2017年6月20日火曜日

隠されたメッセージ








お久しぶりです、とメールが舞い込む。

差出人は、二年前に持ち家も売って、家族で異国の地に移住していった友人の年若い奥様。

慣れない異国の地での生活が最初は大変だったこと、探したけれど仕事がなくて、今は語学学校に通っていること、それでも子供達はすっかり現地の学校に慣れて楽しんでいること、好きなピアノを自己流だが続けていること、旦那は相変わらず忙しくても充実した生活を送っていること、などなど。

詳細に渡り、とても丁寧に近況が綴られている。
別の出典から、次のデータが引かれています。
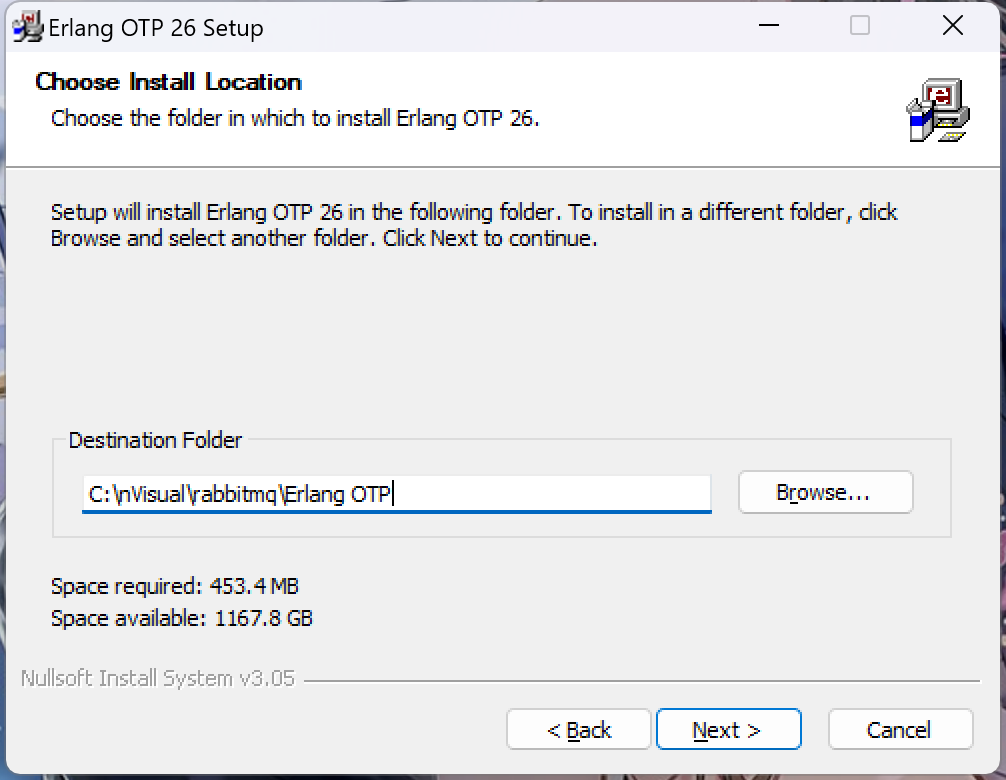The width and height of the screenshot is (1006, 780).
Task: Click the 'Choose Install Location' heading
Action: coord(168,82)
彼女に会ったことは、恐らく数回程度。二度ほどご家庭に夕食に呼ばれている。けれども、いつも大勢だし、直接の知り合いは旦那の方なので、特にこれといって話すことはなかった。

いや、そんなことはないか。記憶を掘り起こしてみれば、女性同士の集まりで何度も会っているし、子供の教育のことでも、何度もメールの交換をしている。いやはや、記憶とは全く自分に都合が良いようにできているらしい。

ただ、引っ越していく前の二年間ぐらいは、ほとんど会う機会もなかったので、やはり四年ぶりと言ってもいいか。

とにかく、その彼女からのメールに、旦那の近況を伝える場所で、今彼がパリに出張に行っていること、その後、東欧に出張し、戻ってきたら、息子のサッカーの遠征試合に家族一緒に行くこと、が書いてあった。

そうか。

もしかしたら、彼女は全く気にしないで、本当に純粋に近況を伝えたかったのかもしれない。しかし、穿った見方をすれば、牽制とはとれまいか。

ただ、たとえそれが牽制の意味合いを持ったメッセージだとしても、実は彼女が思ってもいない、別の効果をもたらしたことは、彼女自身気が付かなかっただろう。

それは、他ならぬ彼からのメッセージ。

彼の真剣な思いが伝わってきて、真面目な彼らしいと微笑んでしまう。

男女の友情とは、時に危うい。だから、貴重で尊い。